Но он не мог подняться…
От трех стаканов в голове у него закружилось.
В отчаянии он налил четвертый стакан и залпом осушил его в надежде взбодрить усталое сердце и ослабевшие ноги.
И вдруг его как будто обухом хватило по затылку, и тут только он понял, какое же преступление он совершил.
А все его благожелатели, сбившись кучей вокруг него, недоуменно переглядывались: «Да что это с ним такое стряслось?» Они ничего не понимали, откуда же им было понять, что такое просидеть тринадцать лет взаперти, есть одни только вареные бобы да жидкий суп, а пить одну только воду. Для него четыре стакана было, все равно что другому четыре кувшина.
Голова его раскалывалась на части, и хотя он сидел на стуле, он протянул вперед руки, чтобы не упасть. В глазах двоилось, вдруг всю комнату заполнили лица, плечи, руки, дружески улыбались рты, и они раскрывались и раскрывались все шире, заполняя собой весь мир вплоть до далекого горизонта, а стены шатались, плясали, выписывали по комнате немыслимые зигзаги и вдруг исчезали.
Но самое ужасное было то, что пока еще каким‑то краешком сознания он ясно понимал, в какую бездну падает.
Его охватил страшный гнев, он поднялся на ноги и завыл в отчаянии. Но от крика у него перехватило дыхание, и он рухнул на стул.
Потом он снова вскочил, вытянул шею и голову к двери, и в глазах, глядевших на дорогу, был ад.
Друзья бросились к нему, подхватили его под руки. Они вдруг поняли все. Им стало стыдно, горько, но ведь в этом была не их вина, они‑то ведь угощали друга от чистого сердца. Они просто не подумали – вот в чем была их ошибка.

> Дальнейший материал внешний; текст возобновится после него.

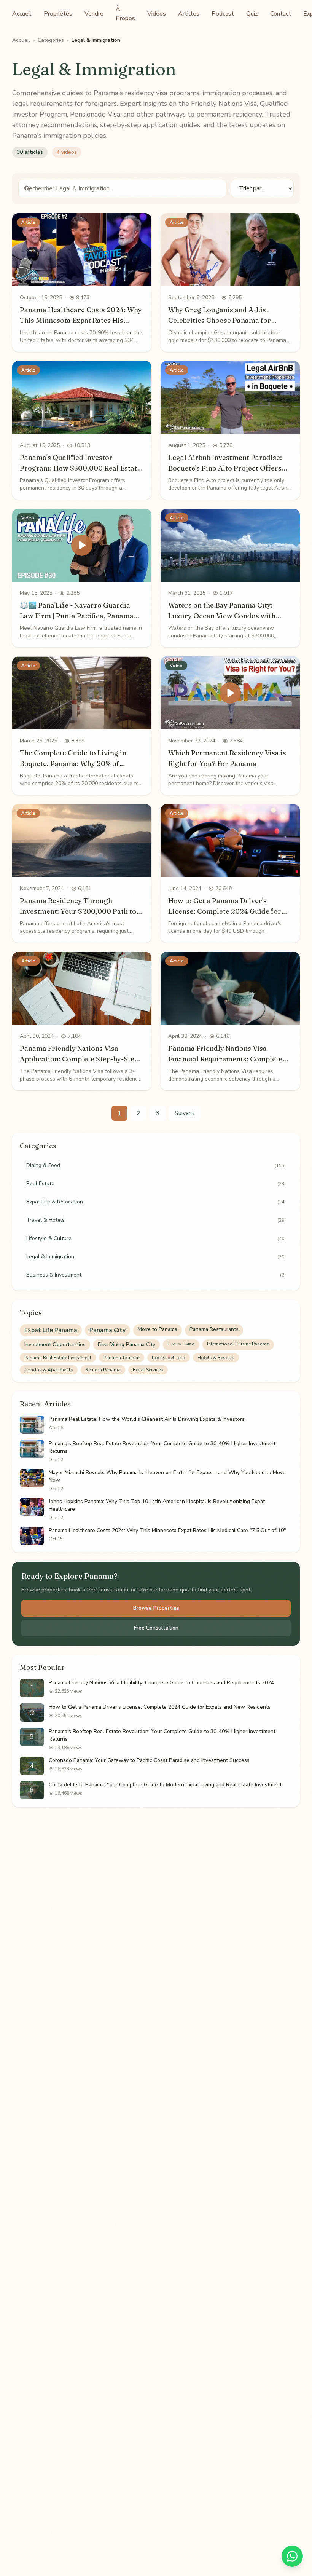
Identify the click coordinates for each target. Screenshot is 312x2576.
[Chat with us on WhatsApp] (292, 2556)
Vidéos (156, 14)
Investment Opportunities (55, 1344)
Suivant (184, 1113)
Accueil (22, 14)
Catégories (51, 40)
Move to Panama (157, 1329)
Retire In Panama (103, 1370)
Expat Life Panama (50, 1330)
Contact (280, 14)
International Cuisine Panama (238, 1344)
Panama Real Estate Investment (57, 1358)
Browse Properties (156, 1608)
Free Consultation (156, 1627)
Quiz (252, 14)
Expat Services (148, 1370)
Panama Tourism (121, 1358)
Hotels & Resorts (215, 1358)
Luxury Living (181, 1344)
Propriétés (58, 14)
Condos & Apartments (48, 1370)
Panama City (107, 1330)
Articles (188, 14)
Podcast (223, 14)
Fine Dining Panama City (126, 1344)
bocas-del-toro (168, 1358)
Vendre (93, 14)
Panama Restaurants (214, 1329)
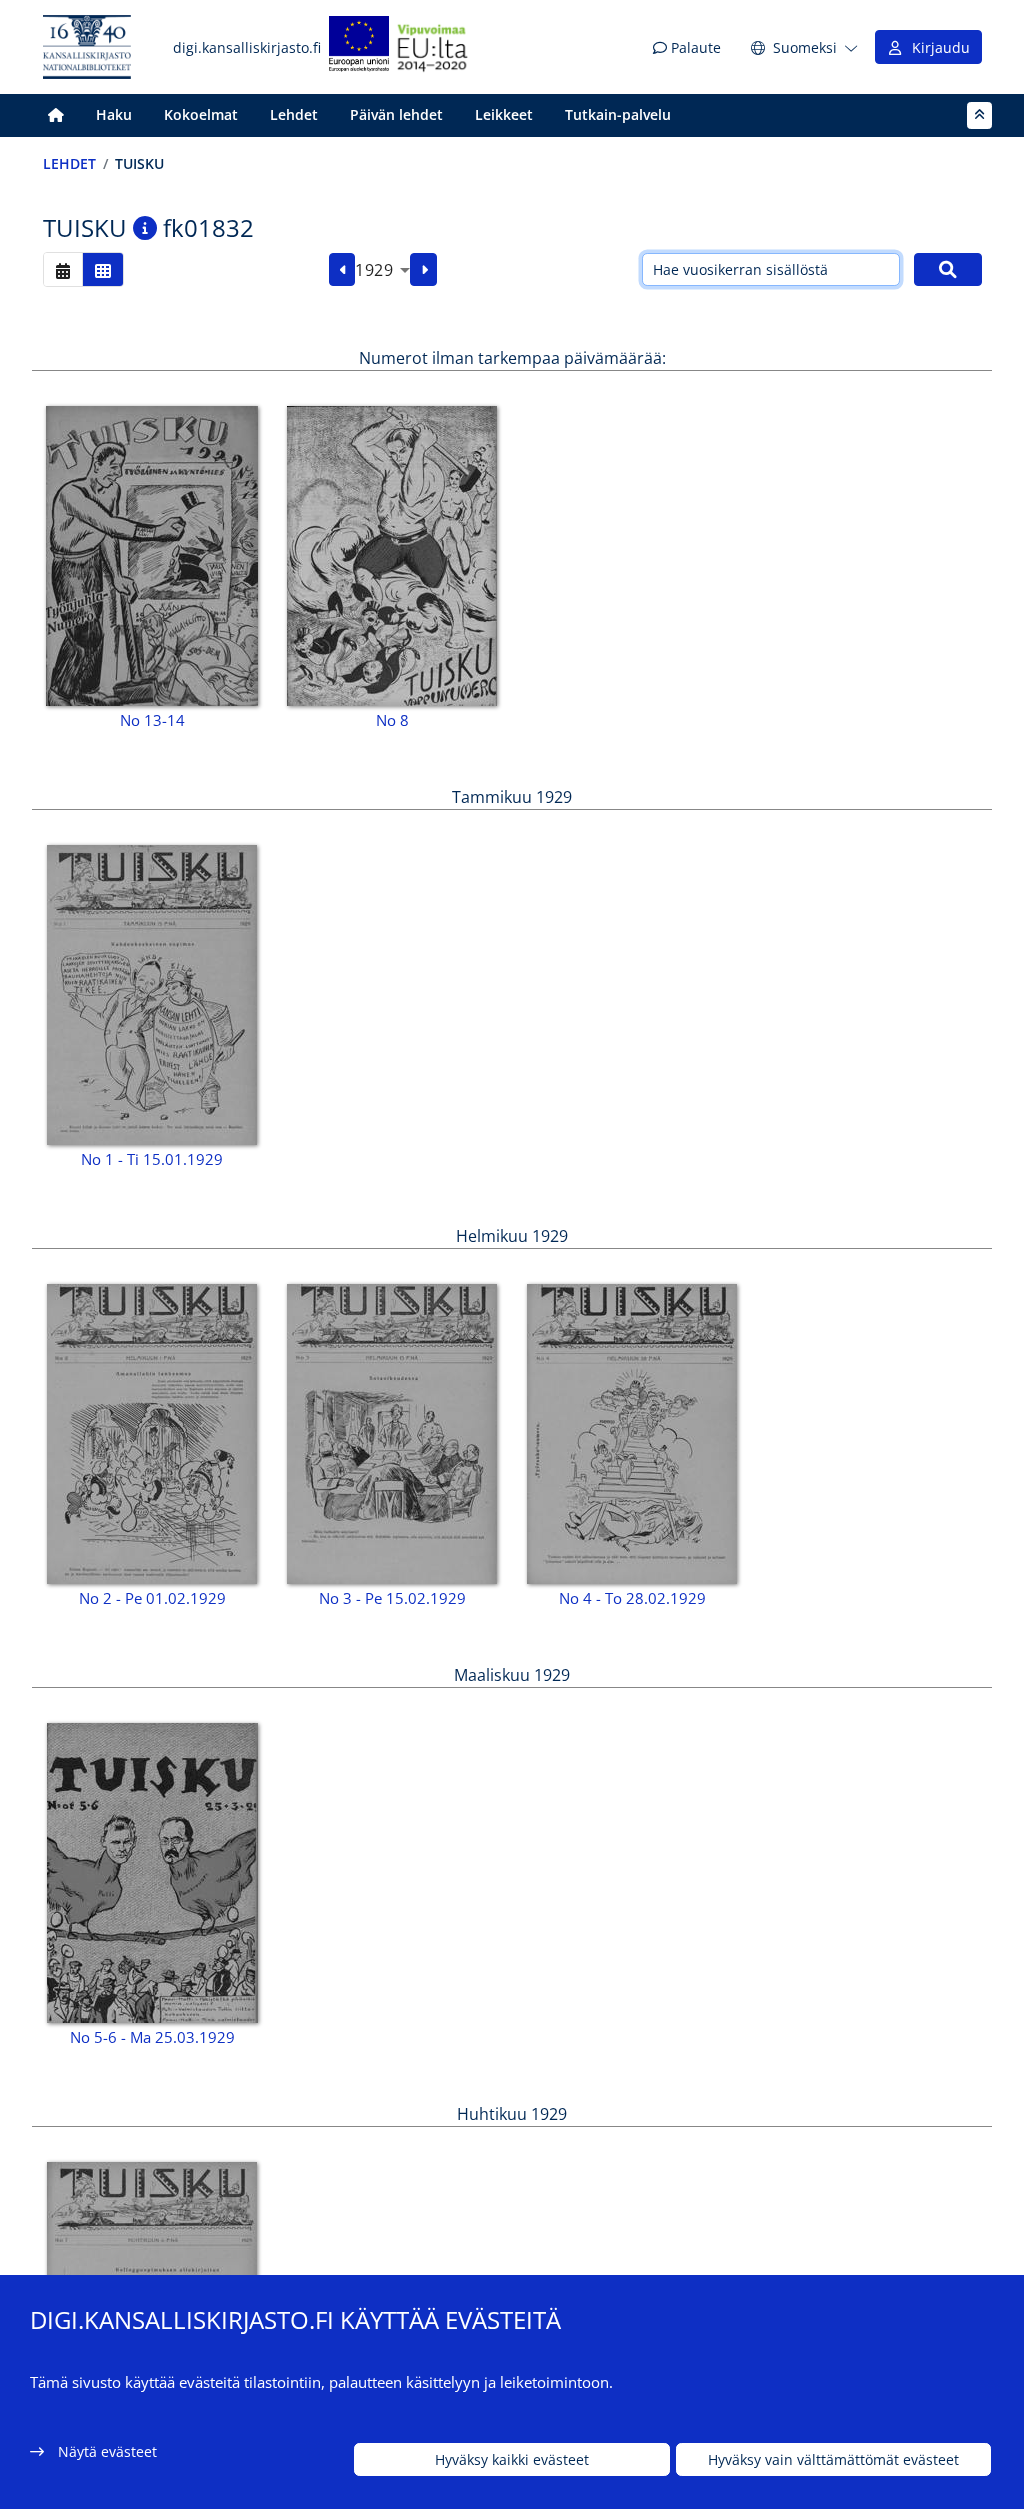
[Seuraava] (423, 270)
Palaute (694, 47)
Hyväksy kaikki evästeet (512, 2459)
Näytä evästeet (107, 2451)
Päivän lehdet (396, 114)
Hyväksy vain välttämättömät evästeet (833, 2459)
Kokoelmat (201, 114)
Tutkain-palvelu (618, 114)
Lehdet (294, 114)
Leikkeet (504, 114)
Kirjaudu (937, 47)
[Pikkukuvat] (103, 269)
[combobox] (382, 270)
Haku (114, 114)
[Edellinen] (342, 270)
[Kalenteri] (63, 269)
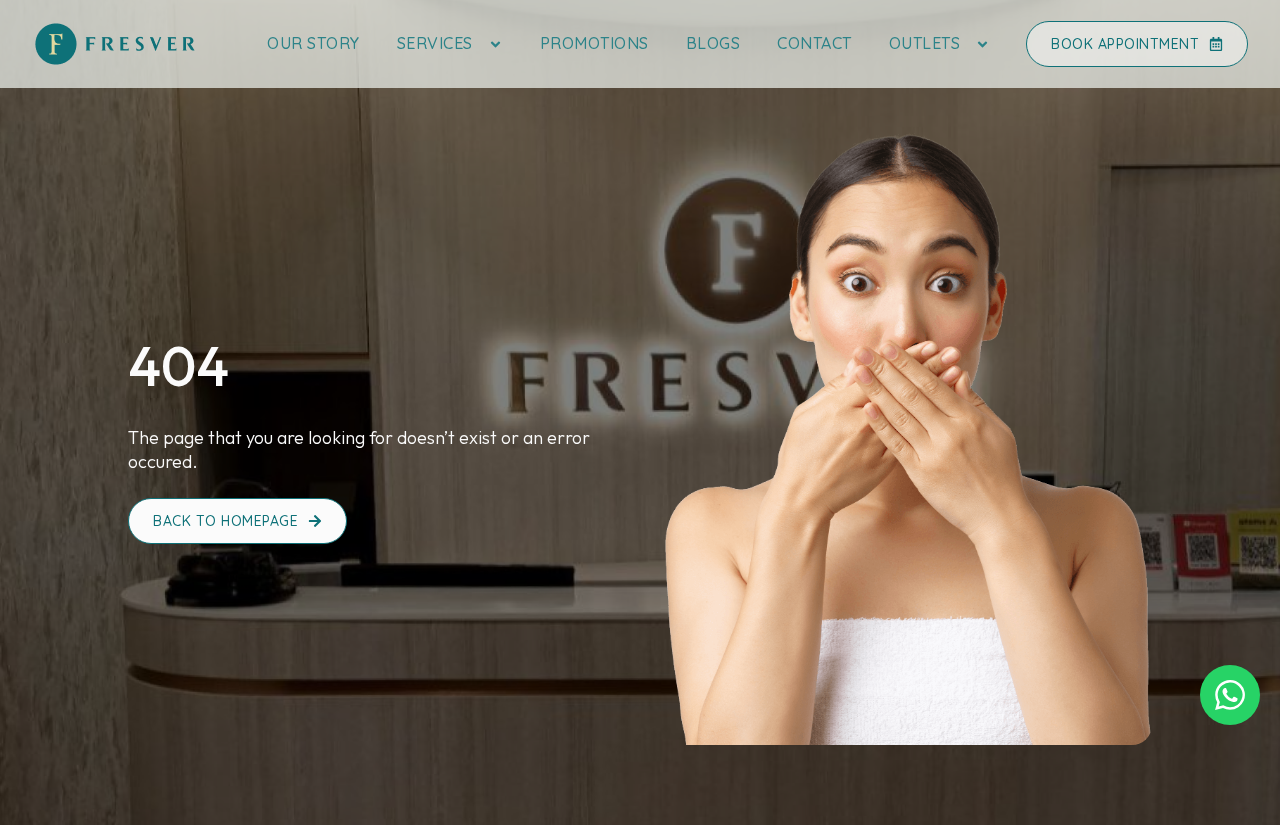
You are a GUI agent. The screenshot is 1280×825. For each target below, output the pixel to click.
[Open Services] (495, 43)
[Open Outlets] (982, 43)
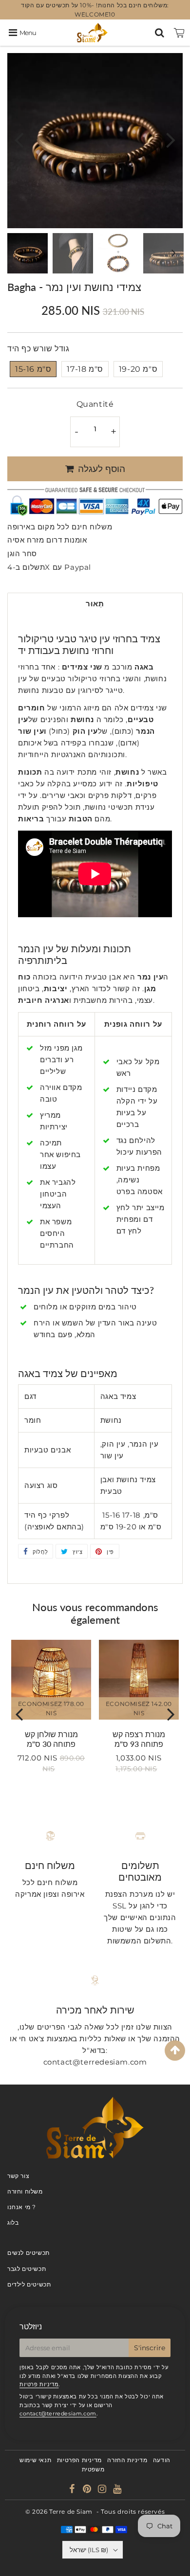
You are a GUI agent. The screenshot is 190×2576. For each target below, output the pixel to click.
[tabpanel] (27, 253)
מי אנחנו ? (21, 2207)
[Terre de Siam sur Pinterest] (87, 2490)
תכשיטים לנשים (28, 2252)
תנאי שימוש (35, 2460)
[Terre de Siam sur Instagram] (103, 2490)
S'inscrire (149, 2347)
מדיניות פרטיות (38, 2384)
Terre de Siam (71, 2511)
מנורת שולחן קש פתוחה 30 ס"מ (51, 1738)
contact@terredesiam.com (57, 2413)
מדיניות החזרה (127, 2460)
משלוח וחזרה (25, 2191)
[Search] (159, 32)
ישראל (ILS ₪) (89, 2550)
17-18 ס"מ (85, 369)
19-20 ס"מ (138, 369)
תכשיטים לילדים (29, 2284)
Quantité (95, 404)
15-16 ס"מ (33, 369)
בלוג (13, 2222)
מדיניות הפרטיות (79, 2460)
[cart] (179, 32)
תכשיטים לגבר (26, 2268)
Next (171, 139)
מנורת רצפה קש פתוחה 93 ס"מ (139, 1738)
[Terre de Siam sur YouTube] (117, 2490)
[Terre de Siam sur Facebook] (73, 2490)
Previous (19, 139)
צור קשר (18, 2175)
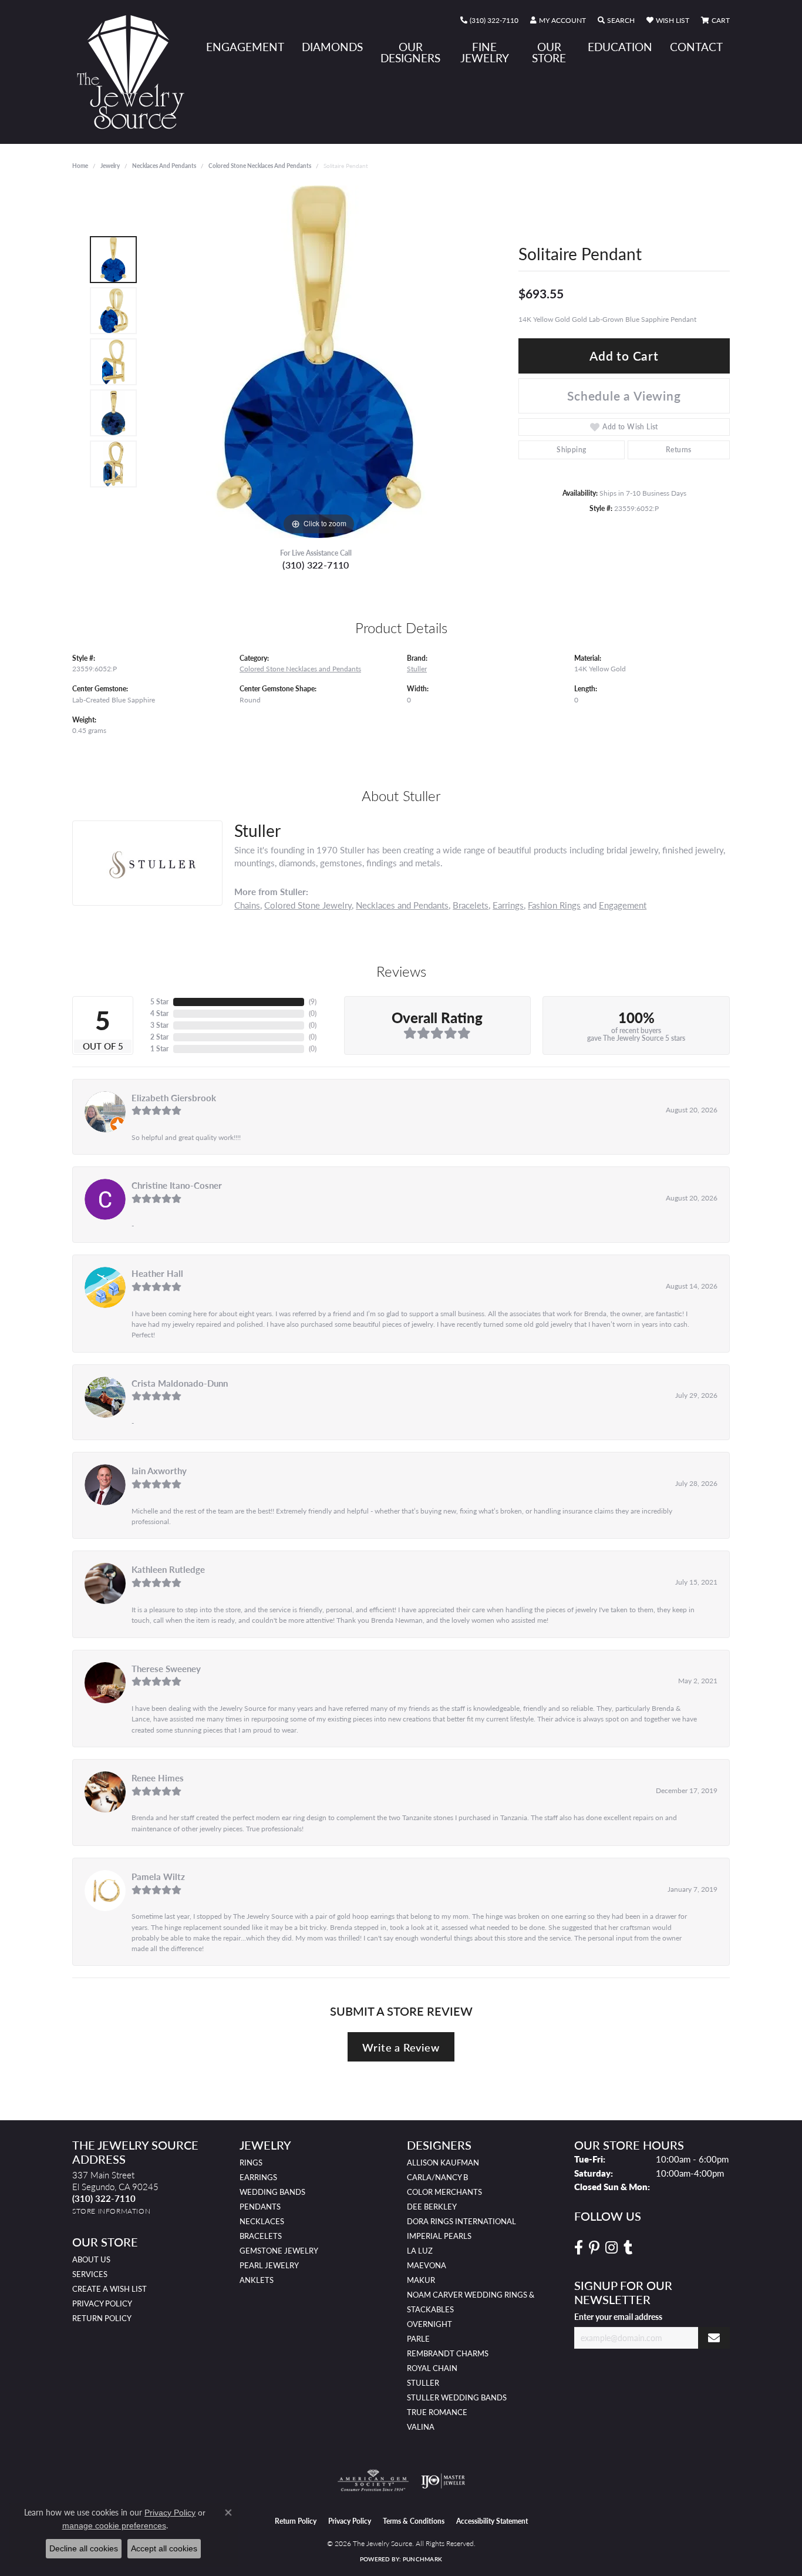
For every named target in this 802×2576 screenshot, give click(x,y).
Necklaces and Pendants (164, 166)
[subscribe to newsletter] (714, 2338)
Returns (679, 450)
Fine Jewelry (484, 52)
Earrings (508, 905)
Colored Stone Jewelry (308, 905)
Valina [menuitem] (420, 2427)
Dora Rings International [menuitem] (461, 2221)
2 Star (159, 1037)
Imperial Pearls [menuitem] (439, 2236)
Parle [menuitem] (418, 2338)
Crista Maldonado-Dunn (180, 1383)
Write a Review (400, 2047)
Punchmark (422, 2559)
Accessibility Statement (492, 2521)
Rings (251, 2162)
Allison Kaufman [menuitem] (443, 2162)
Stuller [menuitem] (423, 2382)
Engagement (245, 47)
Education (620, 47)
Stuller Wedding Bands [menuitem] (457, 2397)
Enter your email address (618, 2316)
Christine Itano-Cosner (177, 1185)
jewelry (110, 166)
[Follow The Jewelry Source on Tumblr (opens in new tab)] (628, 2248)
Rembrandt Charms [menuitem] (447, 2353)
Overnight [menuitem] (429, 2324)
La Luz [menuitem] (420, 2250)
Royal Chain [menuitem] (432, 2368)
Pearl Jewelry (269, 2265)
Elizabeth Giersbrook (174, 1097)
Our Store (549, 52)
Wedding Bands (272, 2192)
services (89, 2274)
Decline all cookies (83, 2548)
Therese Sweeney (166, 1668)
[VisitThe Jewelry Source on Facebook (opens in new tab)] (578, 2248)
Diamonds (332, 47)
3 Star (159, 1025)
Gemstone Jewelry (279, 2250)
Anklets (257, 2280)
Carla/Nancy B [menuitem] (437, 2177)
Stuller (417, 668)
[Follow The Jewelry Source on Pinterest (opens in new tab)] (594, 2248)
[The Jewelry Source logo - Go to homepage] (135, 72)
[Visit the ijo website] (443, 2481)
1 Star (159, 1049)
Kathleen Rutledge (168, 1569)
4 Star (159, 1013)
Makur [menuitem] (421, 2280)
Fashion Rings (554, 905)
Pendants (260, 2206)
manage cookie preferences (114, 2525)
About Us (91, 2259)
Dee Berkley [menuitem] (432, 2206)
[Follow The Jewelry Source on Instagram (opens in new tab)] (611, 2248)
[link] (489, 20)
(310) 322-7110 (315, 564)
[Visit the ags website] (373, 2481)
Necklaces (262, 2221)
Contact (696, 47)
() (312, 1002)
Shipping (571, 450)
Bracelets (470, 905)
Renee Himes (158, 1777)
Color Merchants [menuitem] (444, 2192)
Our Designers (410, 52)
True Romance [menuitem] (437, 2412)
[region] (319, 362)
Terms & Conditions (413, 2521)
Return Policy (102, 2318)
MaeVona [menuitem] (426, 2265)
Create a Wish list (109, 2289)
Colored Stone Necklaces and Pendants (259, 166)
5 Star (159, 1002)
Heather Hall (157, 1273)
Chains (247, 905)
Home (80, 166)
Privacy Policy (102, 2303)
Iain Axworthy (159, 1470)
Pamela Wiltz (158, 1876)
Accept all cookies (164, 2548)
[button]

Хозе с помощью Пабло кое‑как дополз до двери.
– На воздухе, ребята, он отойдет, ему полегчает.
Но и воздух, как на грех, оказался против Хозе и, вместо того чтобы рассеять винные пары, только усилил безумие изнуренного, сломленного всем пережитым человека.
Через улицу на пороге дома стояла какая‑то женщина.
Он закричал:
– Клемане!
Это была не Клемане, но он так тянулся к этой незнакомой женщине, что друзья подтащили к ней Хозе.
Женщина перепугалась, побледнела. Ее трясло как в лихорадке; она хотела убежать, но не осмелилась.
Он что‑то долго лепетал, он умолял ее:
– Значит, ты меня не узнаешь? А где они, где наши малыши и те, другие? Куда вы их всех попрятали? Покажите же мне их!
Друзья пытались привести его в чувство, что‑то кричали ему в ухо. Одни бранили, другие упрашивали, не зная, как с ним действовать – лаской или угрозой. Словом, поднялся невероятный шум.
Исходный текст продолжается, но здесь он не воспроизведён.